Problem statement - Put the lines below into a Markdown table with the columns "Row" and "Line." Number each row and leave out any blank lines.

Entries on where items show up -
───

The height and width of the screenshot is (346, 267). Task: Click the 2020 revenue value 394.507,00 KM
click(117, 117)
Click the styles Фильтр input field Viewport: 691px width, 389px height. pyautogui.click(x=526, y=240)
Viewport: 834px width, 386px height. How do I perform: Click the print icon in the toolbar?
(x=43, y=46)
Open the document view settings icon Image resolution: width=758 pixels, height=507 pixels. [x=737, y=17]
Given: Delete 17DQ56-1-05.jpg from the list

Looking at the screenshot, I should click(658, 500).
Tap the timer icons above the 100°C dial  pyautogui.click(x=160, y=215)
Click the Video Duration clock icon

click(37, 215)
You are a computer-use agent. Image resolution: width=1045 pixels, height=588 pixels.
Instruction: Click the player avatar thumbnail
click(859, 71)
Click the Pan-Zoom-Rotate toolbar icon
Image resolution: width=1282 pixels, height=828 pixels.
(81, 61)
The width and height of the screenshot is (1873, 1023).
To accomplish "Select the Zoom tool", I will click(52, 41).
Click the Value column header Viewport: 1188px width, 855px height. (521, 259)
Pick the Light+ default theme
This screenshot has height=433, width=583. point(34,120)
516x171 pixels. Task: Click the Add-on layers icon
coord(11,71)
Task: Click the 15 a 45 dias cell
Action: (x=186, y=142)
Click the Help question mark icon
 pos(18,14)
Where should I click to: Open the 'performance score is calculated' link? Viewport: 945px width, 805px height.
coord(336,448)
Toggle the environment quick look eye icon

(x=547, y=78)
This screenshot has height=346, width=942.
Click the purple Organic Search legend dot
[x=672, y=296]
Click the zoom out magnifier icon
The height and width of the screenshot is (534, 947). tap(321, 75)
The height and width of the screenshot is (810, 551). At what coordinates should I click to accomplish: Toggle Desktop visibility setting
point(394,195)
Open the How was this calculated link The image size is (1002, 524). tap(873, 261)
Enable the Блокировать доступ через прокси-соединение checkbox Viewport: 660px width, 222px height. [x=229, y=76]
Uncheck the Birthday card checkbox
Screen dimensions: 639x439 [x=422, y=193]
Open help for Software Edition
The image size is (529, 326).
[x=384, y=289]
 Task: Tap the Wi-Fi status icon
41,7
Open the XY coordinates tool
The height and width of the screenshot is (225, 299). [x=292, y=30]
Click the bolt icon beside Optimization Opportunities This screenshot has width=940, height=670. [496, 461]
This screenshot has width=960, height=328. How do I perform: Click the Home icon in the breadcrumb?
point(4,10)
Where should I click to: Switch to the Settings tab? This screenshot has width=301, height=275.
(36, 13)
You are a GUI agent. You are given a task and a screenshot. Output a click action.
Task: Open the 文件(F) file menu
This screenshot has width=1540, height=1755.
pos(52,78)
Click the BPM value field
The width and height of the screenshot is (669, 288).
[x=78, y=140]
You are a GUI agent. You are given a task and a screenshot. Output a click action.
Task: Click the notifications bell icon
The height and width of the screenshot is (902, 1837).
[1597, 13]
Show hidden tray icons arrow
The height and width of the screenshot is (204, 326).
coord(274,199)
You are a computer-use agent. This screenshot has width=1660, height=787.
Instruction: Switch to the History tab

───

Written response -
| Row | Line |
|---|---|
| 1 | The height and width of the screenshot is (346, 267). Task: Click the 2020 revenue value 394.507,00 KM |
| 2 | click(117, 117) |
| 3 | Click the styles Фильтр input field Viewport: 691px width, 389px height. pyautogui.click(x=526, y=240) |
| 4 | Viewport: 834px width, 386px height. How do I perform: Click the print icon in the toolbar? |
| 5 | (x=43, y=46) |
| 6 | Open the document view settings icon Image resolution: width=758 pixels, height=507 pixels. [x=737, y=17] |
| 7 | Given: Delete 17DQ56-1-05.jpg from the list |
| 8 | Looking at the screenshot, I should click(658, 500). |
| 9 | Tap the timer icons above the 100°C dial  pyautogui.click(x=160, y=215) |
| 10 | Click the Video Duration clock icon |
| 11 | click(37, 215) |
| 12 | You are a computer-use agent. Image resolution: width=1045 pixels, height=588 pixels. |
| 13 | Instruction: Click the player avatar thumbnail |
| 14 | click(859, 71) |
| 15 | Click the Pan-Zoom-Rotate toolbar icon |
| 16 | Image resolution: width=1282 pixels, height=828 pixels. |
| 17 | (81, 61) |
| 18 | The width and height of the screenshot is (1873, 1023). |
| 19 | To accomplish "Select the Zoom tool", I will click(52, 41). |
| 20 | Click the Value column header Viewport: 1188px width, 855px height. (521, 259) |
| 21 | Pick the Light+ default theme |
| 22 | This screenshot has height=433, width=583. point(34,120) |
| 23 | 516x171 pixels. Task: Click the Add-on layers icon |
| 24 | coord(11,71) |
| 25 | Task: Click the 15 a 45 dias cell |
| 26 | Action: (x=186, y=142) |
| 27 | Click the Help question mark icon |
| 28 |  pos(18,14) |
| 29 | Where should I click to: Open the 'performance score is calculated' link? Viewport: 945px width, 805px height. |
| 30 | coord(336,448) |
| 31 | Toggle the environment quick look eye icon |
| 32 | (x=547, y=78) |
| 33 | This screenshot has height=346, width=942. |
| 34 | Click the purple Organic Search legend dot |
| 35 | [x=672, y=296] |
| 36 | Click the zoom out magnifier icon |
| 37 | The height and width of the screenshot is (534, 947). tap(321, 75) |
| 38 | The height and width of the screenshot is (810, 551). At what coordinates should I click to accomplish: Toggle Desktop visibility setting |
| 39 | point(394,195) |
| 40 | Open the How was this calculated link The image size is (1002, 524). tap(873, 261) |
| 41 | Enable the Блокировать доступ через прокси-соединение checkbox Viewport: 660px width, 222px height. [x=229, y=76] |
| 42 | Uncheck the Birthday card checkbox |
| 43 | Screen dimensions: 639x439 [x=422, y=193] |
| 44 | Open help for Software Edition |
| 45 | The image size is (529, 326). |
| 46 | [x=384, y=289] |
| 47 |  Task: Tap the Wi-Fi status icon |
| 48 | 41,7 |
| 49 | Open the XY coordinates tool |
| 50 | The height and width of the screenshot is (225, 299). [x=292, y=30] |
| 51 | Click the bolt icon beside Optimization Opportunities This screenshot has width=940, height=670. [496, 461] |
| 52 | This screenshot has width=960, height=328. How do I perform: Click the Home icon in the breadcrumb? |
| 53 | point(4,10) |
| 54 | Where should I click to: Switch to the Settings tab? This screenshot has width=301, height=275. |
| 55 | (36, 13) |
| 56 | You are a GUI agent. You are given a task and a screenshot. Output a click action. |
| 57 | Task: Open the 文件(F) file menu |
| 58 | This screenshot has width=1540, height=1755. |
| 59 | pos(52,78) |
| 60 | Click the BPM value field |
| 61 | The width and height of the screenshot is (669, 288). |
| 62 | [x=78, y=140] |
| 63 | You are a GUI agent. You are given a task and a screenshot. Output a click action. |
| 64 | Task: Click the notifications bell icon |
| 65 | The height and width of the screenshot is (902, 1837). |
| 66 | [1597, 13] |
| 67 | Show hidden tray icons arrow |
| 68 | The height and width of the screenshot is (204, 326). |
| 69 | coord(274,199) |
| 70 | You are a computer-use agent. This screenshot has width=1660, height=787. |
| 71 | Instruction: Switch to the History tab |